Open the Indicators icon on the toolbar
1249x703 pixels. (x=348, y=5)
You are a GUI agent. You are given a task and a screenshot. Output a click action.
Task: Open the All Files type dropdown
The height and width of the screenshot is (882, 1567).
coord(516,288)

· · ·

*What you should do*: Word for word, transcribe all of the material.

*Exercise result*:
Open the Indicators icon on the toolbar
1249x703 pixels. (x=348, y=5)
You are a GUI agent. You are given a task and a screenshot. Output a click action.
Task: Open the All Files type dropdown
The height and width of the screenshot is (882, 1567).
coord(516,288)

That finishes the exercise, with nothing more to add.